• **DATA TO USE**
● ● ● ●

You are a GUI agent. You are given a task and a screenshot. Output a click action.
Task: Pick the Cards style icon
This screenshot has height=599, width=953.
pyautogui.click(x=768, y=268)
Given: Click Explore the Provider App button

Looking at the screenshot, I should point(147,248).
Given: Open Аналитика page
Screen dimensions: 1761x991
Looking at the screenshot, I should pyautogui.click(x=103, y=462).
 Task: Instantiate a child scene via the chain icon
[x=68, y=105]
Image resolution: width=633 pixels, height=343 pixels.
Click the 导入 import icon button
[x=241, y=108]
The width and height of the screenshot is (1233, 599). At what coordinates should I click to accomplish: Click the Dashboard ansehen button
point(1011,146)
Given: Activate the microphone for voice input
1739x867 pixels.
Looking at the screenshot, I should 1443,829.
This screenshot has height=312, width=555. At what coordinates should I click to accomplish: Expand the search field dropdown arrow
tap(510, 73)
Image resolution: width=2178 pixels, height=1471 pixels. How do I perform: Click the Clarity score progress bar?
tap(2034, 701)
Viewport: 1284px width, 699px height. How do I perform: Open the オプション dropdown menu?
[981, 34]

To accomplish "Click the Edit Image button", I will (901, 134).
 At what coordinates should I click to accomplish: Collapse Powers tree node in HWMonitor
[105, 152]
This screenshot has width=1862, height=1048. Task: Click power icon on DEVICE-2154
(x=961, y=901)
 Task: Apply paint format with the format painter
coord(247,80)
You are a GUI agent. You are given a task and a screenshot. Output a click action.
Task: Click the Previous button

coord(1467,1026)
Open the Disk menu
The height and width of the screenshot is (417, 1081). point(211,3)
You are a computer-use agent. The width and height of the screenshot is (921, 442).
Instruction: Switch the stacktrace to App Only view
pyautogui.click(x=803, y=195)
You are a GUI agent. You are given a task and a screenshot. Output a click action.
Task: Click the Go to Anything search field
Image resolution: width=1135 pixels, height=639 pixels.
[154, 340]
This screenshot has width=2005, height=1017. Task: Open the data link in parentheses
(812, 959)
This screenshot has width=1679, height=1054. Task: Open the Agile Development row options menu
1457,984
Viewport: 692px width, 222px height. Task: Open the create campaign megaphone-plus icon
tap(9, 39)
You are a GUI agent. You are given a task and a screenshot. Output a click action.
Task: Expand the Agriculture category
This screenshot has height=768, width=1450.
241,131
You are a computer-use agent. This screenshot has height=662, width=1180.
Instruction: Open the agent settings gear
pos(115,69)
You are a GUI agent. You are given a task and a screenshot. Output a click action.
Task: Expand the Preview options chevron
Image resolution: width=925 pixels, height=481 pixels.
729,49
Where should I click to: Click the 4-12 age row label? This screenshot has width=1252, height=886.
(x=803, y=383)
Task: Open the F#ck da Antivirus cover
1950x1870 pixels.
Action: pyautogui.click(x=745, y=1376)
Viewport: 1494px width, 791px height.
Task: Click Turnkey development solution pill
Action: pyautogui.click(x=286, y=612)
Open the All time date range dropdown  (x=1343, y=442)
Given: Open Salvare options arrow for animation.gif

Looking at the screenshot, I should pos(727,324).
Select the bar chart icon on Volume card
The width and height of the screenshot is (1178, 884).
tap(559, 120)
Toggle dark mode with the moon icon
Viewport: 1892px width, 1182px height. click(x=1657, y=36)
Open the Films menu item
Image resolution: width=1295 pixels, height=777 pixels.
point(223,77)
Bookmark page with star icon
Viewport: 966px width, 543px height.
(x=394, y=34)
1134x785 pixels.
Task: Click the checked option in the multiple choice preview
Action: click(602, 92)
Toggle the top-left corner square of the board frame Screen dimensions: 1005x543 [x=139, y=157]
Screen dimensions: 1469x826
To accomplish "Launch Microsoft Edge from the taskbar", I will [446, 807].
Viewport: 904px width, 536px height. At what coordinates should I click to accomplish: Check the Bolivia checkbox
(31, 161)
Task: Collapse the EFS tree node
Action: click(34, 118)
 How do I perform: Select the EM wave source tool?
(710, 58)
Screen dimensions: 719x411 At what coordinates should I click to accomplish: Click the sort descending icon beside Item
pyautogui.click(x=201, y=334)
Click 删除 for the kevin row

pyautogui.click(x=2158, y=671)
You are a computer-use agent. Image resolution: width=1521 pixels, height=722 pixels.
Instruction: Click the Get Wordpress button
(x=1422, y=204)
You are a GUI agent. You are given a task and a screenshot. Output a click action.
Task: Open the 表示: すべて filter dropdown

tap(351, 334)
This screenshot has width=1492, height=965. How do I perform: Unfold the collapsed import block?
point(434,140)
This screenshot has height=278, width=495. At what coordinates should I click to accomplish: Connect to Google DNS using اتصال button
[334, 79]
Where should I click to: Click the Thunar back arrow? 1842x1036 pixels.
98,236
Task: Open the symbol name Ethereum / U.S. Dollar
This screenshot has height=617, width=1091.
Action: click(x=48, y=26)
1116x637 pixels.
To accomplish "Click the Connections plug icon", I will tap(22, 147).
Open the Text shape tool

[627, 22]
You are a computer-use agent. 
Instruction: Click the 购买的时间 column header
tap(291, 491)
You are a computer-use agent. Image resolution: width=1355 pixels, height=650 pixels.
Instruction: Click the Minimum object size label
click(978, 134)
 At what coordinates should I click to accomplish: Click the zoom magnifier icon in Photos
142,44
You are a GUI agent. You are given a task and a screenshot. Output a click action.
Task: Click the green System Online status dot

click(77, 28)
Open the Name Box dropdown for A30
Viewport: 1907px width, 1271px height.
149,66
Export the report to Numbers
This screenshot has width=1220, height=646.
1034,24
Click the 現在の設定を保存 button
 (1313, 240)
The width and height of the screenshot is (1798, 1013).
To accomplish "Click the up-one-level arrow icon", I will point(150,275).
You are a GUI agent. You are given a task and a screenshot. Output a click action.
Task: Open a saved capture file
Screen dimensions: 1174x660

● ● ● ●

• **REQUIRED ACTION**
Each entry, from start to finish, must be restated exactly.

• **WORKED SOLUTION**
You are a GUI agent. You are given a task and a screenshot. Output a click action.
Task: Pick the Cards style icon
This screenshot has height=599, width=953.
pyautogui.click(x=768, y=268)
Given: Click Explore the Provider App button

Looking at the screenshot, I should point(147,248).
Given: Open Аналитика page
Screen dimensions: 1761x991
Looking at the screenshot, I should pyautogui.click(x=103, y=462).
 Task: Instantiate a child scene via the chain icon
[x=68, y=105]
Image resolution: width=633 pixels, height=343 pixels.
Click the 导入 import icon button
[x=241, y=108]
The width and height of the screenshot is (1233, 599). At what coordinates should I click to accomplish: Click the Dashboard ansehen button
point(1011,146)
Given: Activate the microphone for voice input
1739x867 pixels.
Looking at the screenshot, I should 1443,829.
This screenshot has height=312, width=555. At what coordinates should I click to accomplish: Expand the search field dropdown arrow
tap(510, 73)
Image resolution: width=2178 pixels, height=1471 pixels. How do I perform: Click the Clarity score progress bar?
tap(2034, 701)
Viewport: 1284px width, 699px height. How do I perform: Open the オプション dropdown menu?
[981, 34]

To accomplish "Click the Edit Image button", I will (901, 134).
 At what coordinates should I click to accomplish: Collapse Powers tree node in HWMonitor
[105, 152]
This screenshot has width=1862, height=1048. Task: Click power icon on DEVICE-2154
(x=961, y=901)
 Task: Apply paint format with the format painter
coord(247,80)
You are a GUI agent. You are given a task and a screenshot. Output a click action.
Task: Click the Previous button

coord(1467,1026)
Open the Disk menu
The height and width of the screenshot is (417, 1081). point(211,3)
You are a computer-use agent. The width and height of the screenshot is (921, 442).
Instruction: Switch the stacktrace to App Only view
pyautogui.click(x=803, y=195)
You are a GUI agent. You are given a task and a screenshot. Output a click action.
Task: Click the Go to Anything search field
Image resolution: width=1135 pixels, height=639 pixels.
[154, 340]
This screenshot has width=2005, height=1017. Task: Open the data link in parentheses
(812, 959)
This screenshot has width=1679, height=1054. Task: Open the Agile Development row options menu
1457,984
Viewport: 692px width, 222px height. Task: Open the create campaign megaphone-plus icon
tap(9, 39)
You are a GUI agent. You are given a task and a screenshot. Output a click action.
Task: Expand the Agriculture category
This screenshot has height=768, width=1450.
241,131
You are a computer-use agent. This screenshot has height=662, width=1180.
Instruction: Open the agent settings gear
pos(115,69)
You are a GUI agent. You are given a task and a screenshot. Output a click action.
Task: Expand the Preview options chevron
Image resolution: width=925 pixels, height=481 pixels.
729,49
Where should I click to: Click the 4-12 age row label? This screenshot has width=1252, height=886.
(x=803, y=383)
Task: Open the F#ck da Antivirus cover
1950x1870 pixels.
Action: pyautogui.click(x=745, y=1376)
Viewport: 1494px width, 791px height.
Task: Click Turnkey development solution pill
Action: pyautogui.click(x=286, y=612)
Open the All time date range dropdown  (x=1343, y=442)
Given: Open Salvare options arrow for animation.gif

Looking at the screenshot, I should pos(727,324).
Select the bar chart icon on Volume card
The width and height of the screenshot is (1178, 884).
tap(559, 120)
Toggle dark mode with the moon icon
Viewport: 1892px width, 1182px height. click(x=1657, y=36)
Open the Films menu item
Image resolution: width=1295 pixels, height=777 pixels.
point(223,77)
Bookmark page with star icon
Viewport: 966px width, 543px height.
(x=394, y=34)
1134x785 pixels.
Task: Click the checked option in the multiple choice preview
Action: click(602, 92)
Toggle the top-left corner square of the board frame Screen dimensions: 1005x543 [x=139, y=157]
Screen dimensions: 1469x826
To accomplish "Launch Microsoft Edge from the taskbar", I will [446, 807].
Viewport: 904px width, 536px height. At what coordinates should I click to accomplish: Check the Bolivia checkbox
(31, 161)
Task: Collapse the EFS tree node
Action: click(34, 118)
 How do I perform: Select the EM wave source tool?
(710, 58)
Screen dimensions: 719x411 At what coordinates should I click to accomplish: Click the sort descending icon beside Item
pyautogui.click(x=201, y=334)
Click 删除 for the kevin row

pyautogui.click(x=2158, y=671)
You are a computer-use agent. Image resolution: width=1521 pixels, height=722 pixels.
Instruction: Click the Get Wordpress button
(x=1422, y=204)
You are a GUI agent. You are given a task and a screenshot. Output a click action.
Task: Open the 表示: すべて filter dropdown

tap(351, 334)
This screenshot has width=1492, height=965. How do I perform: Unfold the collapsed import block?
point(434,140)
This screenshot has height=278, width=495. At what coordinates should I click to accomplish: Connect to Google DNS using اتصال button
[334, 79]
Where should I click to: Click the Thunar back arrow? 1842x1036 pixels.
98,236
Task: Open the symbol name Ethereum / U.S. Dollar
This screenshot has height=617, width=1091.
Action: click(x=48, y=26)
1116x637 pixels.
To accomplish "Click the Connections plug icon", I will tap(22, 147).
Open the Text shape tool

[627, 22]
You are a computer-use agent. 
Instruction: Click the 购买的时间 column header
tap(291, 491)
You are a computer-use agent. Image resolution: width=1355 pixels, height=650 pixels.
Instruction: Click the Minimum object size label
click(978, 134)
 At what coordinates should I click to accomplish: Click the zoom magnifier icon in Photos
142,44
You are a GUI agent. You are given a task and a screenshot. Output a click action.
Task: Click the green System Online status dot

click(77, 28)
Open the Name Box dropdown for A30
Viewport: 1907px width, 1271px height.
149,66
Export the report to Numbers
This screenshot has width=1220, height=646.
1034,24
Click the 現在の設定を保存 button
 (1313, 240)
The width and height of the screenshot is (1798, 1013).
To accomplish "Click the up-one-level arrow icon", I will point(150,275).
You are a GUI agent. You are given a task and a screenshot. Output a click action.
Task: Open a saved capture file
Screen dimensions: 1174x660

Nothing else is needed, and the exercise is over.